Der selbstgewählte Tod der Kessler-Zwillinge zeigt das Dilemma am Lebensende: Glaube und ethische Prinzipien mögen hilfreiche Grundpfeiler sein, doch Pflegenotstand und die Angst vor Leid machen es schwer, einen angemessenen Weg zu finden.
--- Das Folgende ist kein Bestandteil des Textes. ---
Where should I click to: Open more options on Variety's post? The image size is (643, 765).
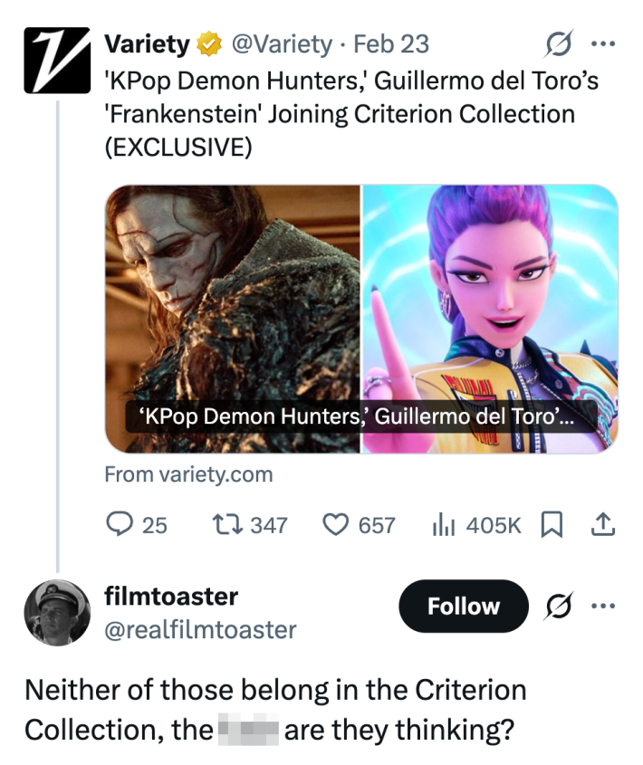point(601,43)
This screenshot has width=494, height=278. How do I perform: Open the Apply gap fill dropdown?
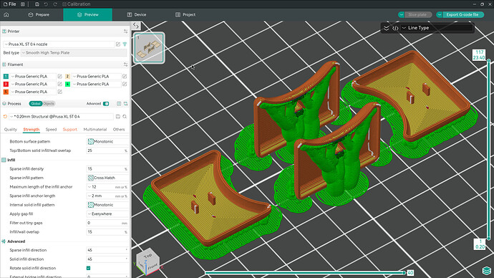(x=107, y=214)
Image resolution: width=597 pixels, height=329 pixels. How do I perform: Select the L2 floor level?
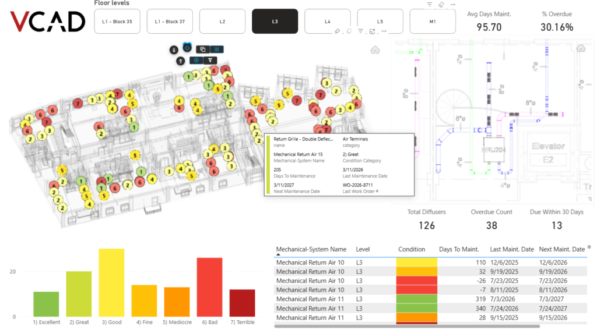222,22
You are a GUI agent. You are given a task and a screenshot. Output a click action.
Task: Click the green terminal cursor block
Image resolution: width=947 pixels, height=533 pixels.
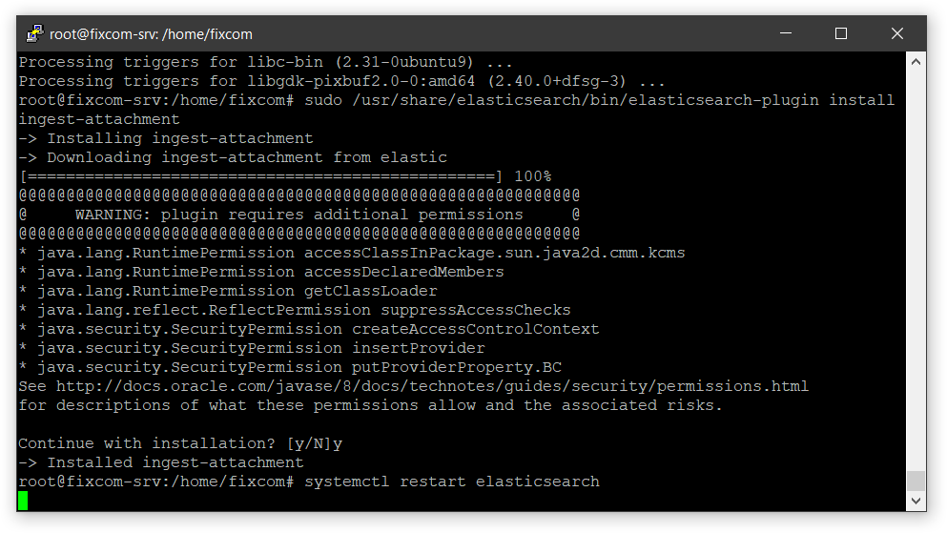[x=23, y=501]
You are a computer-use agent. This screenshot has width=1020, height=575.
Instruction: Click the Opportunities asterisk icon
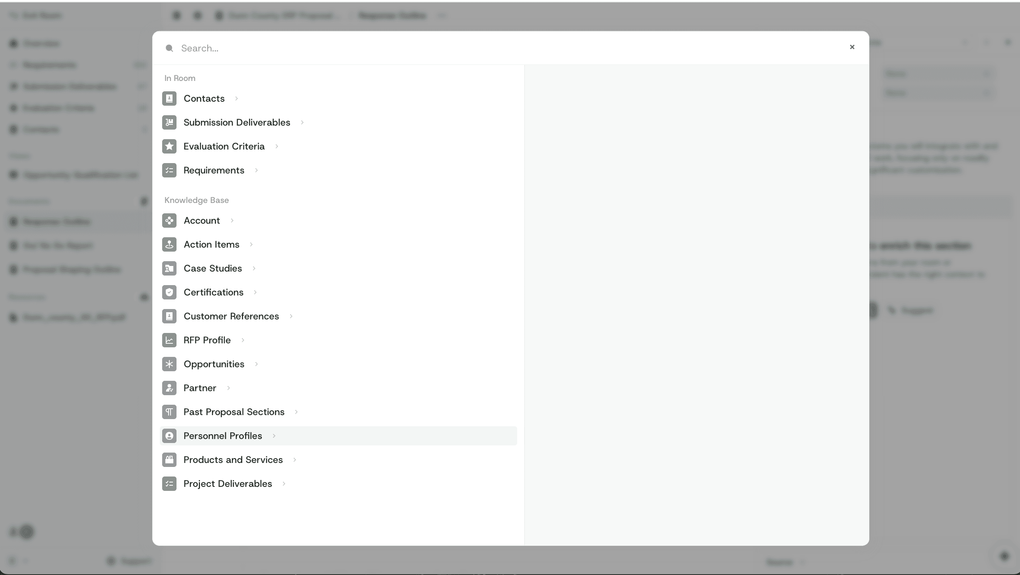point(169,364)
18. November 2025 | Lesezeit: 6 Min.

Niemand wird gefragt, ob er auf diese Welt kommen und jäh ins Leben geworfen werden möchte. Ob man seinem Leben ein Ende setzen will, bevor es auf andere Weise vorbei ist, das kann man hingegen selbst bestimmen. Aber was nach einer uneingeschränkten finalen Wahlfreiheit klingt, ist dann doch alles andere als einfach. Gemeint ist hier nicht nur der schwierige Schritt, selbst Hand an sich zu legen und seinen Lebensfaden durchzuschneiden oder andere zu bitten, dies zu tun. Gemeint ist vielmehr auch der Schmerz, den man jenen bereitet, die im Bestatter-Deutsch als „Hinterbliebene“ bezeichnet werden.